### ACTIVITY
Find the line that contains "611x462 pixels. How" in the entries below. Output it and each later line exactly, and nothing else.

### Stored items
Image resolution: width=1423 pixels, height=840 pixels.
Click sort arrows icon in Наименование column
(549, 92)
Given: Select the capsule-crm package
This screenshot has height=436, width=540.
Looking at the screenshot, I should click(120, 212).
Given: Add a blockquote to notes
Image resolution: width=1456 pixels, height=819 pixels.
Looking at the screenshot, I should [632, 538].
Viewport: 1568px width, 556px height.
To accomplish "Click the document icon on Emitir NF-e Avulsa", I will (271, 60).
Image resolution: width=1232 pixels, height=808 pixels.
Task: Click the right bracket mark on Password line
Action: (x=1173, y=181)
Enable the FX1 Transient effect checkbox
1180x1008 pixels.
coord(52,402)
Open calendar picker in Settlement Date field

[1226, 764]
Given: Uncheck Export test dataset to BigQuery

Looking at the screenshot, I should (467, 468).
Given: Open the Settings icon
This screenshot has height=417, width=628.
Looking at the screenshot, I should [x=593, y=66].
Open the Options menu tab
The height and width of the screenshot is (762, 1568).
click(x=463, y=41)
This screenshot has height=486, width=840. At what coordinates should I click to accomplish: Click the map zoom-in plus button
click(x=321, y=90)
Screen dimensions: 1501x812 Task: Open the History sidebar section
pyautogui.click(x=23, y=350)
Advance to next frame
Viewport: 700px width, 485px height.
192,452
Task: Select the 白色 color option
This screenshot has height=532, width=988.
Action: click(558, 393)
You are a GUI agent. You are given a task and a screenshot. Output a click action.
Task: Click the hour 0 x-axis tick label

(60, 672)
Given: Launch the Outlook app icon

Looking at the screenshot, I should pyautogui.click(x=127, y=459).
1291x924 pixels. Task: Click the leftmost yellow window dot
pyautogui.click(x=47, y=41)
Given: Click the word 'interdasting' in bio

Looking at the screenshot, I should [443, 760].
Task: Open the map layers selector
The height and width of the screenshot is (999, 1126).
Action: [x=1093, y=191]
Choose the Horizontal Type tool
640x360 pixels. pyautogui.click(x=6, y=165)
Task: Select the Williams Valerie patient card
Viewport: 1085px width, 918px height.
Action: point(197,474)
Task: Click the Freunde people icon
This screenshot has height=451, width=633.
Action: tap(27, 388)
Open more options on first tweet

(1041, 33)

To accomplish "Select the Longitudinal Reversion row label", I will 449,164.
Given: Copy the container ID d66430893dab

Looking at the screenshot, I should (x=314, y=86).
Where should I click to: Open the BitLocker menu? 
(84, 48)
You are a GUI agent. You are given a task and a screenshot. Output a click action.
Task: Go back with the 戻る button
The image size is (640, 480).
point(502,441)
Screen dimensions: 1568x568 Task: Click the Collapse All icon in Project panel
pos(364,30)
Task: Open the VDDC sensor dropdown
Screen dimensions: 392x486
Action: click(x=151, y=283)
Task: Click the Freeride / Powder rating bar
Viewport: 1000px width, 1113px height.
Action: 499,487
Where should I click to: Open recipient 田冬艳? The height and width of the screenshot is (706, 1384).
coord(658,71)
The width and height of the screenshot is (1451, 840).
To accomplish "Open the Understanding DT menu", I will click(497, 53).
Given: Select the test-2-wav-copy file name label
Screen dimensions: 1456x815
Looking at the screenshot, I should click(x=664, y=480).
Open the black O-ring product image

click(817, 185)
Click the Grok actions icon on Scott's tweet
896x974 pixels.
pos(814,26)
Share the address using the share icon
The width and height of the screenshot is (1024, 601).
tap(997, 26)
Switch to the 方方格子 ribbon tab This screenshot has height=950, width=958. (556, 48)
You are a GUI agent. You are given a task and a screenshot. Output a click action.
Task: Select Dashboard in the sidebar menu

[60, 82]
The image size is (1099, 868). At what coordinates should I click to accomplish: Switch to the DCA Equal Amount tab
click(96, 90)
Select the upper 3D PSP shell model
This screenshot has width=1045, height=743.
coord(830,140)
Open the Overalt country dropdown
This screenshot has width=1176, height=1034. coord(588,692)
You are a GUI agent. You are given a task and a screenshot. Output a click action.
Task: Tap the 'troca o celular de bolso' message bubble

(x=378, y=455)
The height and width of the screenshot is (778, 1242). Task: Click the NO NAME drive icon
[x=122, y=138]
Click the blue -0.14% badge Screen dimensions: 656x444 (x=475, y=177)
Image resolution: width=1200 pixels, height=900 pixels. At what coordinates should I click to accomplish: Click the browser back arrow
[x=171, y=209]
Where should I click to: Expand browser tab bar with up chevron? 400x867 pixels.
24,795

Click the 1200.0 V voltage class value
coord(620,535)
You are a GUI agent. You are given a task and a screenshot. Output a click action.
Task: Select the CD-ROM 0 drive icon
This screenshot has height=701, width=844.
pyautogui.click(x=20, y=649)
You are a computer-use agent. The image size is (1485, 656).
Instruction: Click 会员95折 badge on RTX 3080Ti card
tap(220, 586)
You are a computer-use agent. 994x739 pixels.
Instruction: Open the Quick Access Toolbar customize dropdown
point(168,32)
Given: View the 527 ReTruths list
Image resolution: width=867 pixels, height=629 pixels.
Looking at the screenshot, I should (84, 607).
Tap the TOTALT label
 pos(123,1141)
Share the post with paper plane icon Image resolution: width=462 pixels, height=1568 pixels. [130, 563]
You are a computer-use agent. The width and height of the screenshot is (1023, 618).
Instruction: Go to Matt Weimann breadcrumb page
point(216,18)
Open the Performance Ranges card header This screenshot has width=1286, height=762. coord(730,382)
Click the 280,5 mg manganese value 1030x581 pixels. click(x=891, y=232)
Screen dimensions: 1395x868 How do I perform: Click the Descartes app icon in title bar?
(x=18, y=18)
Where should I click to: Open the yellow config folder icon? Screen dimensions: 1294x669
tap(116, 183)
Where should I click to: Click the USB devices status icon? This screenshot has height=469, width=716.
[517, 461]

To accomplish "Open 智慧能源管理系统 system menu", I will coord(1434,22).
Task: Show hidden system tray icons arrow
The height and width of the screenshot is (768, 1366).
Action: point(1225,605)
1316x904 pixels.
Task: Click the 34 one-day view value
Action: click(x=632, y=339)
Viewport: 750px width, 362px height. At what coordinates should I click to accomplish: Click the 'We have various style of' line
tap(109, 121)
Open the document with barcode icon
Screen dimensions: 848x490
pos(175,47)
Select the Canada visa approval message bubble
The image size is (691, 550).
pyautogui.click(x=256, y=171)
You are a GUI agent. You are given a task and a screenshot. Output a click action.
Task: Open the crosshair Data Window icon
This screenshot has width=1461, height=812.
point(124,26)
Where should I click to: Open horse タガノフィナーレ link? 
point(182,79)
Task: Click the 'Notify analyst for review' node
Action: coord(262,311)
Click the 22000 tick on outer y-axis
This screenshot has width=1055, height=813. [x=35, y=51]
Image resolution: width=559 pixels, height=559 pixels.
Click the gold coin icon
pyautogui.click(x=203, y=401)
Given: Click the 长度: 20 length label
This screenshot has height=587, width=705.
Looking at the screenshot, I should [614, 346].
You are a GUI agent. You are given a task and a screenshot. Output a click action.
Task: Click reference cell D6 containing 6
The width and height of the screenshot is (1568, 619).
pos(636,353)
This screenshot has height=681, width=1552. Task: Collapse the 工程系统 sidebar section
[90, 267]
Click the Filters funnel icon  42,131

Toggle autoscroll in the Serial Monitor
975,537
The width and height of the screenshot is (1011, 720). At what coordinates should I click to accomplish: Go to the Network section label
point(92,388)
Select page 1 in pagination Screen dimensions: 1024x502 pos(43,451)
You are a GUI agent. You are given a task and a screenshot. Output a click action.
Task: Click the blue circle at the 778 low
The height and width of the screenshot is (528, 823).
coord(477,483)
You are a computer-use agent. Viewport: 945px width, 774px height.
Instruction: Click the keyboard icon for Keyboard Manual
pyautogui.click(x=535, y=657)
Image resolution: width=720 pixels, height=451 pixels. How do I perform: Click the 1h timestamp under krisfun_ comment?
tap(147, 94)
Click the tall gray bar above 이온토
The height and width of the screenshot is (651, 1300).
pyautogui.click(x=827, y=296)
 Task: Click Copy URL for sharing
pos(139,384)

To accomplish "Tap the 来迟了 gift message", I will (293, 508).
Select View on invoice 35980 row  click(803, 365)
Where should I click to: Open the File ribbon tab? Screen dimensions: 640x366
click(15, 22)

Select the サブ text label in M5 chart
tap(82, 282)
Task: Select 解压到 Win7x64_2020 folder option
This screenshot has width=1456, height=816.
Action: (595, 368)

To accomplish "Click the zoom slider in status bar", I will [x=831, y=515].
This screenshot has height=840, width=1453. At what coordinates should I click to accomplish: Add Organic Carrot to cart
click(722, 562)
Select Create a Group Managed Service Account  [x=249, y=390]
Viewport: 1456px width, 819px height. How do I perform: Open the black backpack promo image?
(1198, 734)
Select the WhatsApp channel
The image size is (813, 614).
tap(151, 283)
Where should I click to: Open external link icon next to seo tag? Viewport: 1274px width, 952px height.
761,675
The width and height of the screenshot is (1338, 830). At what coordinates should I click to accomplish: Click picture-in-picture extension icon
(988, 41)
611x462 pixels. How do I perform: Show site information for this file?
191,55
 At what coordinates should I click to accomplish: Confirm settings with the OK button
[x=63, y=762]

### OUTPUT FOR THIS TASK
611x462 pixels. How do I perform: Show site information for this file?
191,55
 At what coordinates should I click to accomplish: Confirm settings with the OK button
[x=63, y=762]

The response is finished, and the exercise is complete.